Premise B: If I have some reason to think the coin might be biased one way or the other, say there is a kid on the block with a coin biased to come up heads more often than not, then I might want to use a one-sided test. In this test, the hypothesis to be rejected, H2, is that the probability of heads is less than or equal to ½. In this case I can reject H2 (at level α) if the probability of obtaining x or more heads is less than α. If my α is set to the standard level again, .05, then I can reject H2 if Pr(x or more heads) < .05. Now I have strong evidence that the probability of heads is not equal to ½, nor is it less than ½, if my p-value is less than .05. That is, I can claim (again at level α) that the probability of heads is greater than ½.  (proposition B).

As you can see, proposition B is a stronger logical claim than proposition A. Saying that my car is faster than your car is making a stronger claim than saying that my car is either faster or slower than your car.

The paradox

If I obtain a result x, such that α/2 < Pr(x or more heads) < α, (e.g., .025 < p < .05), then I have strong evidence for the conclusion that the probability of heads is greater than ½ (see proposition B). But at the same time I do not have strong evidence for the conclusion that the probability of heads is > ½ or < ½ (see proposition A).

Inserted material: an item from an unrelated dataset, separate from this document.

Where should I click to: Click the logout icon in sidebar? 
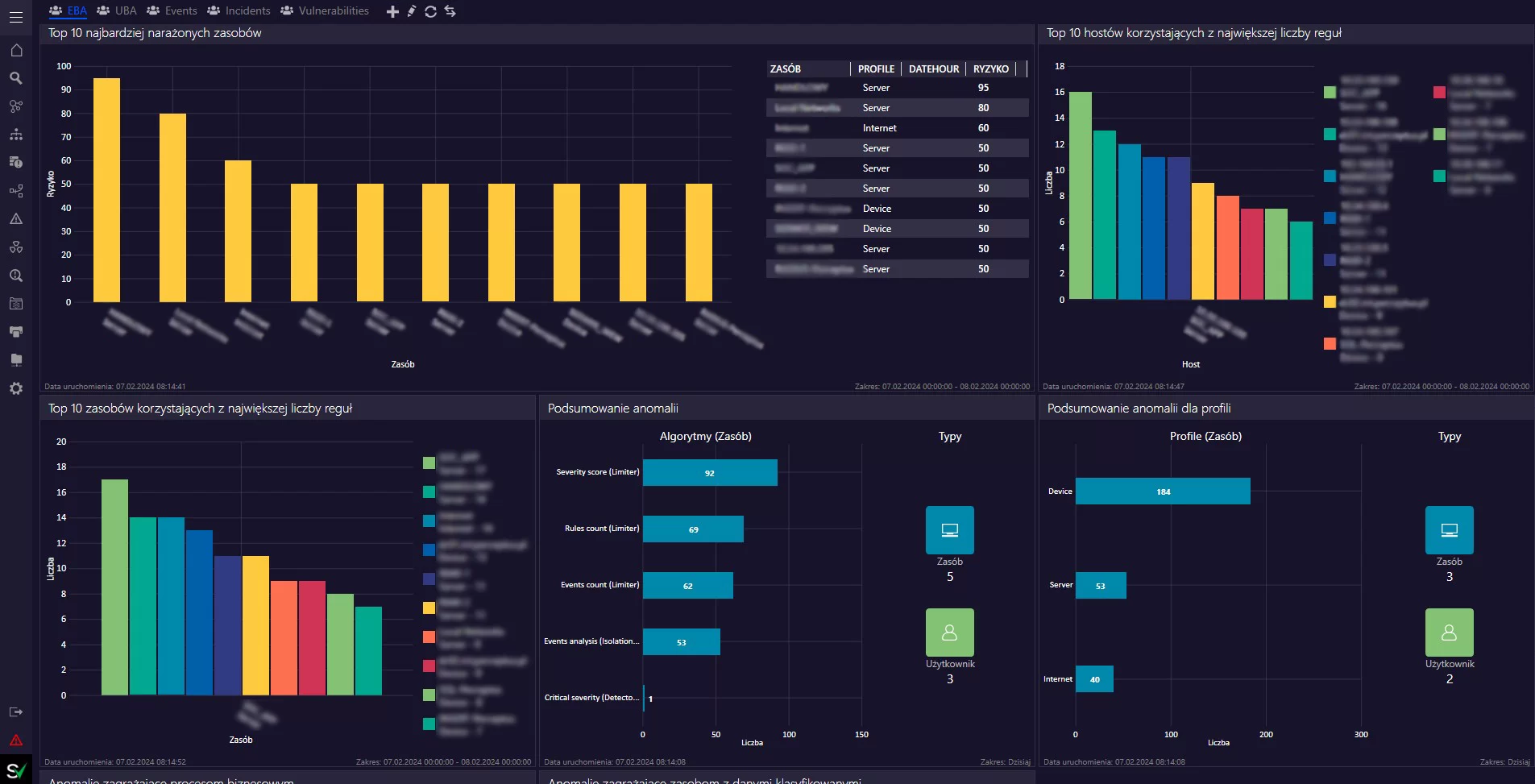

I have defied the rules of logic. I have concluded the stronger proposition, probability of heads > ½, but I cannot conclude the weaker proposition, probability of heads > ½ or < ½. As Royall (1997, p. 77) would say, if the evidence justifies the conclusion that the probability of heads is greater than ½ then surely it justifies the weaker conclusion that the probability of heads is either > ½ or < ½.

Should we use one-sided p-values?

Go ahead, I can’t stop you. But be aware that if you try to interpret p-values, either one- or two-sided, as measures of statistical (logical) evidence then you may find yourself in a p-value paradox.

References and further reading:

Royall, R. (1997). Statistical evidence: A likelihood paradigm (Vol. 71). CRC press. Chapter 3.7.